Christa Auderlitzky hat einen Weltvertrieb für Filme in Wien gegründet.
Weiterbildung war nötig, erfuhr Margarete Affenzeller.
***
"Die Initialzündung für meine Selbstständigkeit gab eine Filmproduzentin, die mich dazu anspornte, einen Vertrieb aufzuziehen. Das liegt schon Jahre zurück, aber ich habe es immer im Hinterkopf behalten. Ich habe bisher in Filmbetrieben gearbeitet, die in ein großes System eingebettet sind und Arbeitsstrukturen haben, die ich oft als energieraubend empfand. Jetzt kann ich die Strukturen selbst schaffen und flexibler sein.
Als internationaler Vertrieb ist es mein Ziel, innovative Spiel- und Dokumentarfilme weltweit an Verleiher, TV-Stationen und Consumer zu vermitteln. Mein Vertrieb ist einer von drei Weltvertrieben in Österreich, inhaltlich grenzen wir uns aber ganz gut voneinander ab. Ich wollte von Beginn an neue Distributions- und Marketing-Tools nützen, die das Web X.0 bietet, sprich die digitale Verwertung via Stream und Download und die Bewerbung mittels Social Media.
Ich habe mich sehr gut auf die Selbstständigkeit vorbereitet, habe z. B. ein Unternehmensgründungsprogramm bei ÖSB Consulting absolviert und dort Beratungen und Kurse in Anspruch genommen - von Steuerrecht, Budgetierung bis hin zu Grafikdesign-Workshops. Ergänzend habe ich Vertriebs- Workshops internationaler FilmexpertInnen im Ausland besucht, u. a. in Luxemburg, das ist wichtig, um up to date zu sein und neue Netzwerke aufzubauen.

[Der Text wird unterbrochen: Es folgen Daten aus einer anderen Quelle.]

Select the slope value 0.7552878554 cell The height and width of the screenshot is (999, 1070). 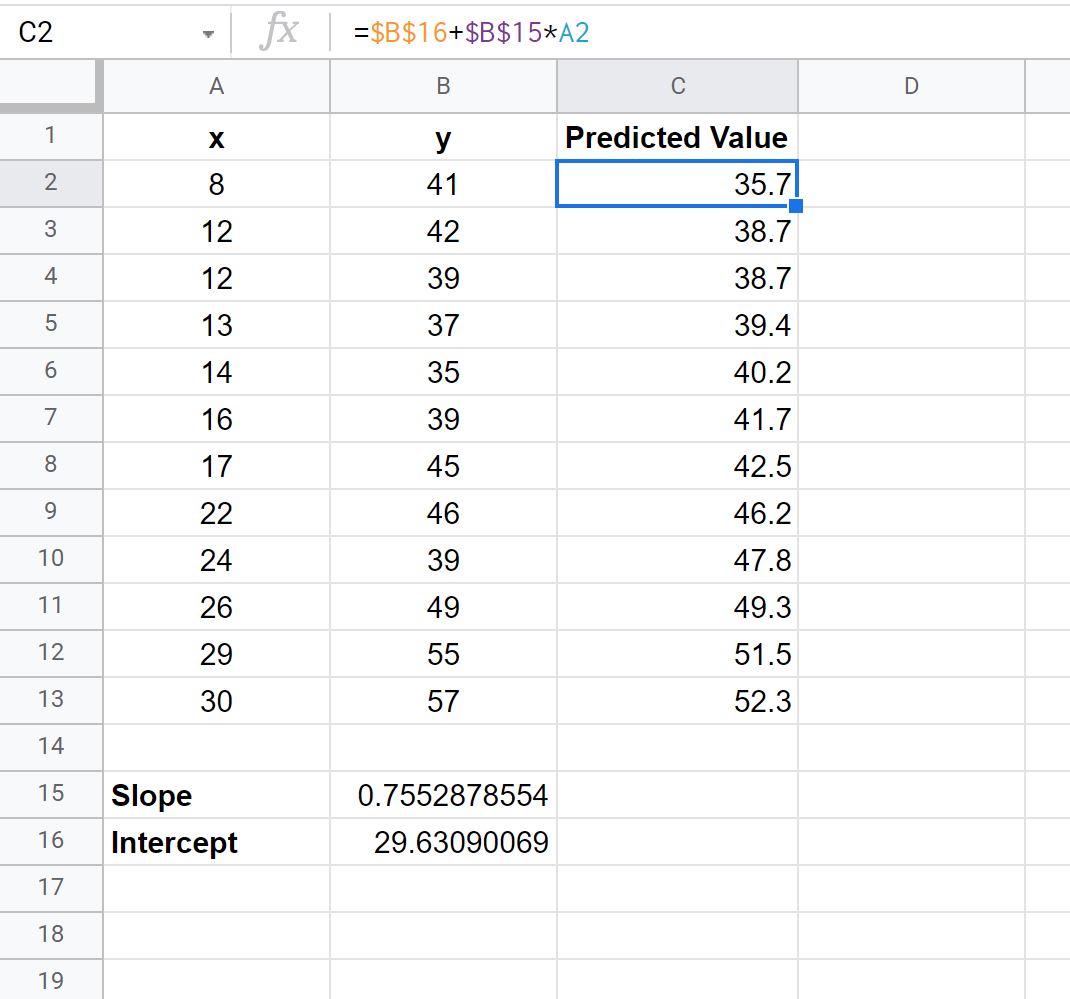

Spannend war für mich vor allem, das eigene Unternehmensprofil aufzubauen: Wie definiere ich es, was möchte ich alles integrieren, was ist das Einzigartige daran? Und was ich jetzt, nach fast einem Jahr Selbstständigkeit, besonders positiv erlebe, das ist diese kleine Unternehmensstruktur, weil ich sehr schnell reagieren kann. Z. B. starte ich soeben eine Crowdfunding-Aktion für den ecuadorianischen Dokumentarfilm Yasuni - Two seconds of Life, den ich vertreibe. Solche Dinge auszuprobieren, das ist wie eine Energiespritze.
Manchmal muss ich mich, zugegeben, auch selbst motivieren. Aber ich bereue es bisher in keiner Weise. Außerdem nütze ich die Synergien in meinem Arbeitsumfeld. Ich bin in einer Bürogemeinschaft in Wien mit Leuten eingemietet, die in der Film- und Musikbranche tätig sind.
Unterschätzt habe ich vielleicht die Dauer der Anlaufzeit, bis erste Geschäfte abgewickelt sind und der Geldfluss in Bewegung kommt. Ein kleiner finanzieller Rückhalt ist eine Förderung der Agentur Departure. Diese hat mich sehr gefreut, weil ich mich damit auch in meinem Tun bestätigt fühle.
Überhaupt ist es ein gutes Gefühl, selbstständig zu sein, besonders als Frau, das möchte ich unbedingt betonen. Als Frau muss man ohnedies immer mehr Kompetenz mitbringen, um sich folgenwirksam einzubringen, notabene in Bereichen, wo es um Geld geht." (DER STANDARD, Printausgabe, 12.1.2011)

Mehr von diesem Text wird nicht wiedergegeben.